Her headlights gave shape to the silhouettes. They carried machine rifles.

She stared down the road where the figures melted into the edge of the woods and her chest rose and fell in great heaves. Luke could almost hear her heart pounding as the pieces of a puzzle fell into place in her mind… A clear-cut murder case against him that fell apart like a house of cards… A District Attorney who, without explanation, suddenly refused to file charges against Montiel in a case he’d been preparing for months… The cell phones and safe houses, the “network” that was so well-organized
and well-equipped it rivaled the best police force… Even the tow truck that had blocked her from getting back to her house before he did.

And the fact that he’d protected Aidan and hadn’t hurt her.

“Kara,” he said, his voice low. He could feel her confusion. She’d suspected already—enough to go back and check. She might have even hoped, especially since he’d taken Aidan away. But discovering it for herself had left her in shock.

“Honey, we need to leave. Let them do their jobs.”

She looked at him. Relief and shock and
hope
in her eyes. Her breaths shivered past her lips as if she were trembling with excitement.

“You’re one of them?” she asked. It was almost a prayer.

Luke looked toward the lake where he knew a half dozen armed Federal agents were now moving into position to surround Ronald Gibson. He could deny it; she would expect him to, even if she came to believe it herself. And no matter how smart Kara was, he could sell the guise of Varón to her if he wanted to.

But he didn’t want to. His work with Collado was over. Except for making sure nothing waylaid the shipment, then flashing his credentials to Collado and watching his face go white with shock as they hauled him off to prison, Luke was finished.

And there was a woman and a teenage boy who needed him. It was a heady sensation.

“FBI,” he said, and unfastened his seat belt. “Which means, I drive.”

Sasha had to get out of the tack room. The pain was intense, nausea churning in his belly, but he had to go.
What if the little bitch ran to Daddy and told him she’d been accosted by a stable hand? What if her friends put together a story about rape? He’d be tried and convicted without ever getting to tell his side:
She
came to
him.
It was a game, and she knew the rules. She’d agreed to them.

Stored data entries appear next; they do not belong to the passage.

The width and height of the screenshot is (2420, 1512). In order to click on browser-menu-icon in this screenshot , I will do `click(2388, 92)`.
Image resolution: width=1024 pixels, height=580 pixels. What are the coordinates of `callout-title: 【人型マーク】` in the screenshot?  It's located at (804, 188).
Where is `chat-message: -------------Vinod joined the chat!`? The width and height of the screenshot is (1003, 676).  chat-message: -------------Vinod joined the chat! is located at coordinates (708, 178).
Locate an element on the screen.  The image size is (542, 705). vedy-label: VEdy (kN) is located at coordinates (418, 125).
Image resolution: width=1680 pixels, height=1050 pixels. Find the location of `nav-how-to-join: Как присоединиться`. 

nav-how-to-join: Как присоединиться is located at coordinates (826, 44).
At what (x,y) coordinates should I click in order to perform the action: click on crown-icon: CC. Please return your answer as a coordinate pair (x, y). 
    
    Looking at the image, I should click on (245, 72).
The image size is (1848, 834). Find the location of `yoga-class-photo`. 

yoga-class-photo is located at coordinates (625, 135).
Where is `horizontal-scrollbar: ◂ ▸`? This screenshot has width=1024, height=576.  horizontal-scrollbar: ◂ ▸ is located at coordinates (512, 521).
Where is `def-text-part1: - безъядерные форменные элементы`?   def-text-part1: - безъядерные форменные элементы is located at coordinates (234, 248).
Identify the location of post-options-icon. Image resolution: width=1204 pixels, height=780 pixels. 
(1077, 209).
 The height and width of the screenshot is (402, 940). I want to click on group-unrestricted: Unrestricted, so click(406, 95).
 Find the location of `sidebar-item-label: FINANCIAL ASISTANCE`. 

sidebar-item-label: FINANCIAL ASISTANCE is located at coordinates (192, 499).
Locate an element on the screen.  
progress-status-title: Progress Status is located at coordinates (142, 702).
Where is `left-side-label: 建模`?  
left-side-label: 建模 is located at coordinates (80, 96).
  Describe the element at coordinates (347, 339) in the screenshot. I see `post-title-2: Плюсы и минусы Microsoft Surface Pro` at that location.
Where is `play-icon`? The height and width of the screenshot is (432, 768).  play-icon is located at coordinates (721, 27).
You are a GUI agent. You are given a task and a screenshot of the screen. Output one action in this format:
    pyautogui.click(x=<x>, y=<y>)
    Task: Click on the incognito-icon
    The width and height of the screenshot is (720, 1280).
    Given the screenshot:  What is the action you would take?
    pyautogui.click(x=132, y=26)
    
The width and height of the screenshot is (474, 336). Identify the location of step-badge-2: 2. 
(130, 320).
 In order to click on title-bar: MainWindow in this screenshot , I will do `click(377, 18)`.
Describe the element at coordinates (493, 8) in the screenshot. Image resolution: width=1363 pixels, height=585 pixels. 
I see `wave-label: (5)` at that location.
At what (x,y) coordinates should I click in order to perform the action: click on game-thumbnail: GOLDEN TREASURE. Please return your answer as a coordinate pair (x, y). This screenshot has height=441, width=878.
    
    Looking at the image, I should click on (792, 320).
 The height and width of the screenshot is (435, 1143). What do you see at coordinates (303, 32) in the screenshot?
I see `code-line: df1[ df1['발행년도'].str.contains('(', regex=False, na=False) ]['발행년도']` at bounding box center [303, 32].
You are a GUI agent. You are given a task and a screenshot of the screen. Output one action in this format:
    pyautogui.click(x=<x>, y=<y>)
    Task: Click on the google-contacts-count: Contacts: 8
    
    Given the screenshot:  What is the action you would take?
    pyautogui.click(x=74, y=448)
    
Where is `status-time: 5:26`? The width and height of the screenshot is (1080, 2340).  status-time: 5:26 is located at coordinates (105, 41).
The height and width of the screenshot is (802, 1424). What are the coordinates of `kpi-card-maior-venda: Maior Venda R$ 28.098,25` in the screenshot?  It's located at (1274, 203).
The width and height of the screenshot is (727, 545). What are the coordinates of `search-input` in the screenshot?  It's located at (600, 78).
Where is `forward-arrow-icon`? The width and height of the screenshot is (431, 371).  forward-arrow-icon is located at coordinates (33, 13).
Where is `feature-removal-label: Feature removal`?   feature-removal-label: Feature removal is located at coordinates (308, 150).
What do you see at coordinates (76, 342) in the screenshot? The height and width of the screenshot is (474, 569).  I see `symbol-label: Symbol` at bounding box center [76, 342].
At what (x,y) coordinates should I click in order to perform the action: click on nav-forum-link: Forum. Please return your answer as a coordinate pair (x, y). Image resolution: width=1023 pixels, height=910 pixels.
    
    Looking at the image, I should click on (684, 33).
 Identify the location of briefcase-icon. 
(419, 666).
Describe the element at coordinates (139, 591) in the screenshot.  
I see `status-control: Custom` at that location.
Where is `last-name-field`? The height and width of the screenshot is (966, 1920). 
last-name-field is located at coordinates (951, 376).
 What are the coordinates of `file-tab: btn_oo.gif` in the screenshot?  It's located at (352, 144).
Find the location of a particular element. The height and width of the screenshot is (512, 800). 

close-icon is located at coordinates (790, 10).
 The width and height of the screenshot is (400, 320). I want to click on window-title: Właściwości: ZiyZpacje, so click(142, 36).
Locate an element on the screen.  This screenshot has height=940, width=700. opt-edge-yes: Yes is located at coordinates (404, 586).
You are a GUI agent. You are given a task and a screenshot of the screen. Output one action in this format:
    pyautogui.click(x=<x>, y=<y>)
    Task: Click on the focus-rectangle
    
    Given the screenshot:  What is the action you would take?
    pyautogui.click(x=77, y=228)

No one would ever believe that.

Fear set in. He tugged on his pants as carefully as he could, then hobbled around the tack room making sure things were back in order.… Hung the crop on the wall, threw the bloody towel in the laundry basket, re-positioned the coil of barbed wire to appear undisturbed. The burn in his crotch was unbearable—Christ, was the barbed wire rusty? He went back to it and looked. No, of course not. It was shiny new and pristine, like everything else at Montgomery Manor.

He glanced around the room, a grimace twisting his face. Jesus, he hurt. He could feel the moisture gathering in his pants. Blood from pinpricks of barbed wire.

He had to go. Had to get home. Find a doctor? For God’s sake, what would he say? “I was trying to make Kara Montgomery suck dick and she pushed me into barbed wire.”

He smothered the swell of panic unraveling in his mind, peeked out the door, and waited until there was no one between him and freedom. He bit back the pain and hobbled outside, then hit a run as best as he could until he got to his house. He ran a warm shower and stripped down. Jesus, there were five places the barbs had gone in. Felt like fucking… barbed wire.

Kara.
She
did this.

He cleaned up, forcing himself to use soap though it hurt like a bitch. Just as he turned off the water, his father’s voice boomed through the bathroom door.

“Sasha! Sasha.
Vystupit.

Sasha pulled back the shower curtain to grab a towel. Shit, what was his father doing he—

“Sasha,” he called again, and without warning, the bathroom door flew open.